[GOAL OF THE EXERCISE]
Would you write out all of the records that follow, exactly as they stand?

RECORDS Start Marker

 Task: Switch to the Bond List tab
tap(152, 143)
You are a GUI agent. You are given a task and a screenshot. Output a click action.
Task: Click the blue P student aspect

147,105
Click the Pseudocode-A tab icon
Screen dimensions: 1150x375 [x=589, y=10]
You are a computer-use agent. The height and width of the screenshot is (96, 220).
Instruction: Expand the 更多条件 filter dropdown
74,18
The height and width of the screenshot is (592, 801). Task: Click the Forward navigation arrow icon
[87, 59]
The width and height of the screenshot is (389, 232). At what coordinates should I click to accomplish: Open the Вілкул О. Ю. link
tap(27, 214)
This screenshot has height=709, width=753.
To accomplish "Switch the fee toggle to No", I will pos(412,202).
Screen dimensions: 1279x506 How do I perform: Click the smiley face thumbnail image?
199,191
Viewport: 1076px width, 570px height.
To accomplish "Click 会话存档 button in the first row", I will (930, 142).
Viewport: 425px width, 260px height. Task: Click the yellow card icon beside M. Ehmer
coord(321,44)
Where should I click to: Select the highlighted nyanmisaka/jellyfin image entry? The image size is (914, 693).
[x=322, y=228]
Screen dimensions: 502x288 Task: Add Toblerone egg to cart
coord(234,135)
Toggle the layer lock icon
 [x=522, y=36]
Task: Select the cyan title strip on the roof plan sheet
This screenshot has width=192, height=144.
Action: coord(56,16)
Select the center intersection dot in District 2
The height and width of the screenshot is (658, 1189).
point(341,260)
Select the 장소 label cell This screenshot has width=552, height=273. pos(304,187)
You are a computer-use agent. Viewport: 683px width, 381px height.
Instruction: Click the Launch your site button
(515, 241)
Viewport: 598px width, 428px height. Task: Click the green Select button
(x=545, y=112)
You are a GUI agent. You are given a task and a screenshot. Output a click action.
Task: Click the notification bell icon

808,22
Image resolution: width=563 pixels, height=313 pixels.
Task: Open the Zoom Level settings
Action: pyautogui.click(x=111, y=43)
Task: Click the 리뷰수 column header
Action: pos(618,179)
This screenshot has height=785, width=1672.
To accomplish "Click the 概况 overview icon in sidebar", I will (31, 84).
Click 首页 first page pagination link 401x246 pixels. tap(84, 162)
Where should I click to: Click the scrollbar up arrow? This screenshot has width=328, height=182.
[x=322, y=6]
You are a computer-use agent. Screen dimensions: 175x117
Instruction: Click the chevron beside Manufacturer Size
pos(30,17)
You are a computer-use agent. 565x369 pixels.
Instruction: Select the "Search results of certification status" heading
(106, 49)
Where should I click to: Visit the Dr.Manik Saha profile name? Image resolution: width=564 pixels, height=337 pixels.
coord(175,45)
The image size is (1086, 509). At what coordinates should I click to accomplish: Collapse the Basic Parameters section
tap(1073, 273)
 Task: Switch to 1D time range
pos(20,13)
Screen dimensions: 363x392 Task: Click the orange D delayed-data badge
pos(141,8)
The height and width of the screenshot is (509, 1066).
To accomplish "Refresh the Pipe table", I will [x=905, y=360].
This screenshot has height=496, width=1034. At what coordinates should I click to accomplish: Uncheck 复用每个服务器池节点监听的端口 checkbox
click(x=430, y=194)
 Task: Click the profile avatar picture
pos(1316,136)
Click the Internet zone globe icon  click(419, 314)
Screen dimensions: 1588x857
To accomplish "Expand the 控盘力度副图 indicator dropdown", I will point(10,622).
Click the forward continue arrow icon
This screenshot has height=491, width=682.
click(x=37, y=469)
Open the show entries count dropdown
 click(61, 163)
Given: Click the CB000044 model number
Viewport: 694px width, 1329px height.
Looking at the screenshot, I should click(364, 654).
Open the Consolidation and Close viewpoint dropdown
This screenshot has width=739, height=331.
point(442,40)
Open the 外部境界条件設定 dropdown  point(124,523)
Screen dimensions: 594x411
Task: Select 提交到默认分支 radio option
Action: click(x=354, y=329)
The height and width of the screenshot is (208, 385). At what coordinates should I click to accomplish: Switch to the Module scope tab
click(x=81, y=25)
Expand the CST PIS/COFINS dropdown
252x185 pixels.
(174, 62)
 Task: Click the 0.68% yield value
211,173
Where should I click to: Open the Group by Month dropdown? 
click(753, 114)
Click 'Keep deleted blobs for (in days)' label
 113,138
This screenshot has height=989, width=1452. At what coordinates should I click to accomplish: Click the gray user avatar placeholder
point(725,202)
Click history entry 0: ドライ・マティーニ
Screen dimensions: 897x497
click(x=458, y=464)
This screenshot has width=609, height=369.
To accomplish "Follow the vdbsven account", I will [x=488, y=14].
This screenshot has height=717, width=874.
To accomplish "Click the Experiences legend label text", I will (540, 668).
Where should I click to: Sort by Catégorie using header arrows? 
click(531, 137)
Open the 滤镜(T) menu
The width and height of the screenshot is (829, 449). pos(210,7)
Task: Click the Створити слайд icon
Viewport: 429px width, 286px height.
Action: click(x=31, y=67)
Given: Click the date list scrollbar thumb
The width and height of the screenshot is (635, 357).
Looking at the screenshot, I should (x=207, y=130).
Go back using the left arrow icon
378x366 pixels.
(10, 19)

RECORDS End Marker

[RESULT BELOW]
 Task: Switch to the Bond List tab
tap(152, 143)
You are a GUI agent. You are given a task and a screenshot. Output a click action.
Task: Click the blue P student aspect

147,105
Click the Pseudocode-A tab icon
Screen dimensions: 1150x375 [x=589, y=10]
You are a computer-use agent. The height and width of the screenshot is (96, 220).
Instruction: Expand the 更多条件 filter dropdown
74,18
The height and width of the screenshot is (592, 801). Task: Click the Forward navigation arrow icon
[87, 59]
The width and height of the screenshot is (389, 232). At what coordinates should I click to accomplish: Open the Вілкул О. Ю. link
tap(27, 214)
This screenshot has height=709, width=753.
To accomplish "Switch the fee toggle to No", I will pos(412,202).
Screen dimensions: 1279x506 How do I perform: Click the smiley face thumbnail image?
199,191
Viewport: 1076px width, 570px height.
To accomplish "Click 会话存档 button in the first row", I will (930, 142).
Viewport: 425px width, 260px height. Task: Click the yellow card icon beside M. Ehmer
coord(321,44)
Where should I click to: Select the highlighted nyanmisaka/jellyfin image entry? The image size is (914, 693).
[x=322, y=228]
Screen dimensions: 502x288 Task: Add Toblerone egg to cart
coord(234,135)
Toggle the layer lock icon
 [x=522, y=36]
Task: Select the cyan title strip on the roof plan sheet
This screenshot has width=192, height=144.
Action: coord(56,16)
Select the center intersection dot in District 2
The height and width of the screenshot is (658, 1189).
point(341,260)
Select the 장소 label cell This screenshot has width=552, height=273. pos(304,187)
You are a computer-use agent. Viewport: 683px width, 381px height.
Instruction: Click the Launch your site button
(515, 241)
Viewport: 598px width, 428px height. Task: Click the green Select button
(x=545, y=112)
You are a GUI agent. You are given a task and a screenshot. Output a click action.
Task: Click the notification bell icon

808,22
Image resolution: width=563 pixels, height=313 pixels.
Task: Open the Zoom Level settings
Action: pyautogui.click(x=111, y=43)
Task: Click the 리뷰수 column header
Action: pos(618,179)
This screenshot has height=785, width=1672.
To accomplish "Click the 概况 overview icon in sidebar", I will (31, 84).
Click 首页 first page pagination link 401x246 pixels. tap(84, 162)
Where should I click to: Click the scrollbar up arrow? This screenshot has width=328, height=182.
[x=322, y=6]
You are a computer-use agent. Screen dimensions: 175x117
Instruction: Click the chevron beside Manufacturer Size
pos(30,17)
You are a computer-use agent. 565x369 pixels.
Instruction: Select the "Search results of certification status" heading
(106, 49)
Where should I click to: Visit the Dr.Manik Saha profile name? Image resolution: width=564 pixels, height=337 pixels.
coord(175,45)
The image size is (1086, 509). At what coordinates should I click to accomplish: Collapse the Basic Parameters section
tap(1073, 273)
 Task: Switch to 1D time range
pos(20,13)
Screen dimensions: 363x392 Task: Click the orange D delayed-data badge
pos(141,8)
The height and width of the screenshot is (509, 1066).
To accomplish "Refresh the Pipe table", I will [x=905, y=360].
This screenshot has height=496, width=1034. At what coordinates should I click to accomplish: Uncheck 复用每个服务器池节点监听的端口 checkbox
click(x=430, y=194)
 Task: Click the profile avatar picture
pos(1316,136)
Click the Internet zone globe icon  click(419, 314)
Screen dimensions: 1588x857
To accomplish "Expand the 控盘力度副图 indicator dropdown", I will point(10,622).
Click the forward continue arrow icon
This screenshot has height=491, width=682.
click(x=37, y=469)
Open the show entries count dropdown
 click(61, 163)
Given: Click the CB000044 model number
Viewport: 694px width, 1329px height.
Looking at the screenshot, I should click(364, 654).
Open the Consolidation and Close viewpoint dropdown
This screenshot has width=739, height=331.
point(442,40)
Open the 外部境界条件設定 dropdown  point(124,523)
Screen dimensions: 594x411
Task: Select 提交到默认分支 radio option
Action: click(x=354, y=329)
The height and width of the screenshot is (208, 385). At what coordinates should I click to accomplish: Switch to the Module scope tab
click(x=81, y=25)
Expand the CST PIS/COFINS dropdown
252x185 pixels.
(174, 62)
 Task: Click the 0.68% yield value
211,173
Where should I click to: Open the Group by Month dropdown? 
click(753, 114)
Click 'Keep deleted blobs for (in days)' label
 113,138
This screenshot has height=989, width=1452. At what coordinates should I click to accomplish: Click the gray user avatar placeholder
point(725,202)
Click history entry 0: ドライ・マティーニ
Screen dimensions: 897x497
click(x=458, y=464)
This screenshot has width=609, height=369.
To accomplish "Follow the vdbsven account", I will [x=488, y=14].
This screenshot has height=717, width=874.
To accomplish "Click the Experiences legend label text", I will (540, 668).
Where should I click to: Sort by Catégorie using header arrows? 
click(531, 137)
Open the 滤镜(T) menu
The width and height of the screenshot is (829, 449). pos(210,7)
Task: Click the Створити слайд icon
Viewport: 429px width, 286px height.
Action: click(x=31, y=67)
Given: Click the date list scrollbar thumb
The width and height of the screenshot is (635, 357).
Looking at the screenshot, I should (x=207, y=130).
Go back using the left arrow icon
378x366 pixels.
(10, 19)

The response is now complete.